Hardy and dependable, rhubarb is one of the first gifts to emerge from the springtime garden. Following winter it’s a welcome sight, and eagerly put to use in our kitchen. Simply prepared with sugar, it makes a lovely compote that, if not closely guarded, is quickly gobbled up before it can be put to further use. However, with some advance planning and self discipline, rhubarb compote can be dressed up even further, making a lovely addition to a trifle. Trifles are fun to assemble and showcase beautiful layers of fruit and cream when presented in a glass. In this case chunky pink rhubarb is layered between ripples of vanilla infused cream and whipped cream. Almond macarons replace the traditional sponge, adding a chewy nutty texture to this luxurious dessert.
Rhubarb Trifle with Almond Macarons and Vanilla Cream
For the almond macarons:
2 egg whites
1/2 cup superfine sugar, plus 2 tablespoons
1/2 teaspoon vanilla extract (or almond extract)
1 cup whole almonds
Preheat oven to 350 F. (180 C.) Beat the egg whites in a bowl of an electric mixer until soft peaks form. Slowly add 1/2 cup sugar, 1-2 tablespoons at a time, beating until peaks are stiff and glossy. Mix in vanilla extract. Grind almonds in bowl of a food processor with 2 tablespoons sugar until almonds are very finely ground. Fold into egg whites. Drop heaping spoonfuls of the egg mixture onto a baking sheet lined with parchment. Bake in oven until golden brown, 15 minutes. Remove and cool. Makes about 2 dozen.
For the rhubarb:
2 pounds rhubarb, ends trimmed, cut in 1/2″ pieces
3/4 cup sugar
Toss rhubarb and sugar together in a medium saucepan. Heat over medium heat, stirring, until sugar dissolves. Cover and cook rhubarb until very tender, about 20 minutes. Cool completely.
For the vanilla cream:
4 tablespoons sugar, divided
2 large egg yolks
1/2 cup whole milk
1/2 vanilla bean, split lengthwise
1 1/2 cups heavy cream
6 strawberries, hulled and quartered
Whisk egg yolks and 2 tablespoons sugar together in a medium saucepan. Heat milk and vanilla bean in another saucepan until milk begins to boil. Stir 2 tablespoons milk into eggs. Slowly add remaining milk, stirring constantly. Heat the milk and eggs until nearly boiling, stirring constantly with a wooden spoon over medium heat. The milk will thicken to heavy cream consistency and thickly coat the wooden spoon. Do not let boil. Remove from heat and strain through a fine meshed sieve into a bowl. Scrape the seeds from the vanilla bean into the custard. Cool completely.

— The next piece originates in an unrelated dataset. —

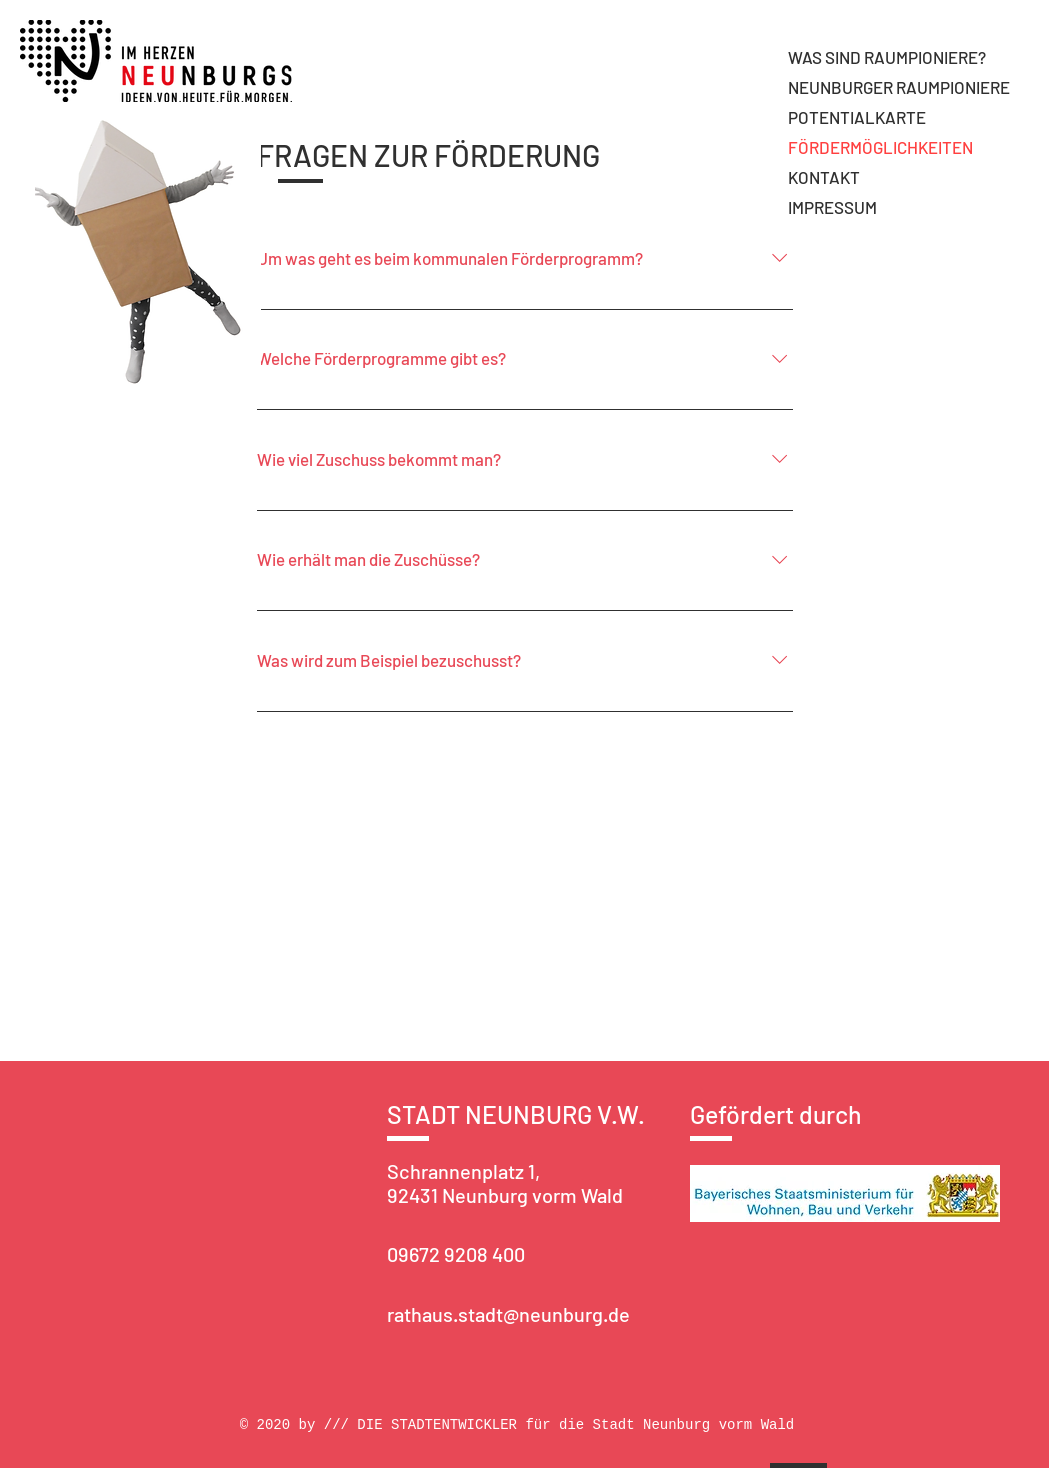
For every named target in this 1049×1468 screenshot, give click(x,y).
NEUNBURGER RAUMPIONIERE (899, 87)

Before assembly, whip 1 1/2 cups heavy cream in a bowl of mixer until beginning to thicken. Add 2 tablespoons sugar to cream and continue to beat until peaks form. Remove 1/2 of whipped cream and set aside. Gently fold the vanilla cream into the remaining whipped cream.

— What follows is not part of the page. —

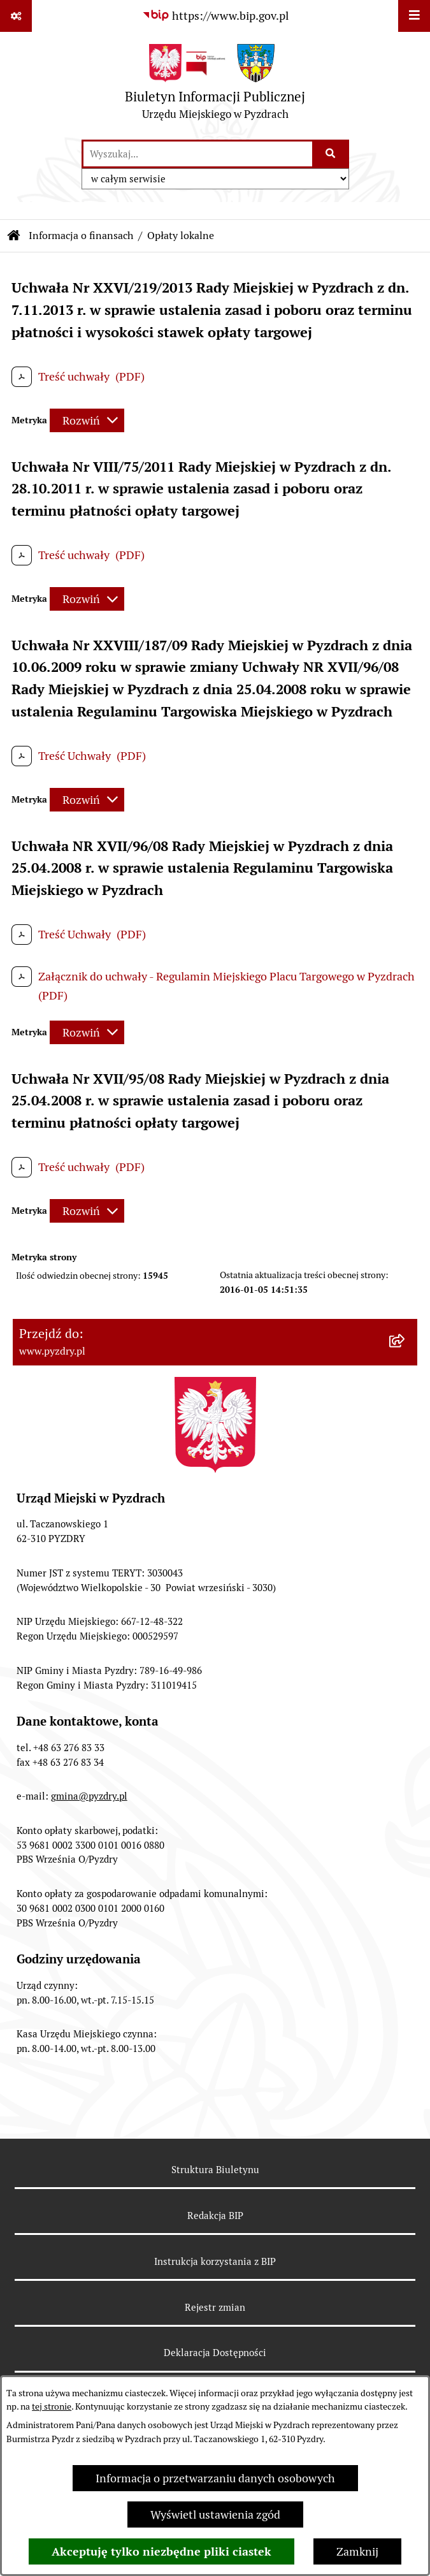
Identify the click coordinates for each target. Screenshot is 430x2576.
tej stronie (51, 2406)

Spoon a thin layer of the rhubarb into the bottom of a glass serving bowl or individual glasses. Crumble 1/3 of the macaroons over the rhubarb. Cover with a layer of the vanilla whipped cream. Top with 1/2 of the remaining rhubarb. Crumble 1/3 of the macaroons over the rhubarb. Cover with a layer of the vanilla whipped cream. Top with remaining rhubarb. Crumble remaining macaroons over rhubarb. Spoon the reserved whipped cream over the top of the trifle. Dot the top of the trifle with fresh strawberries. Serve immediately or refrigerate until serving. The trifle may be assembled up to 4 hours before serving. The longer it sits, the softer it will become.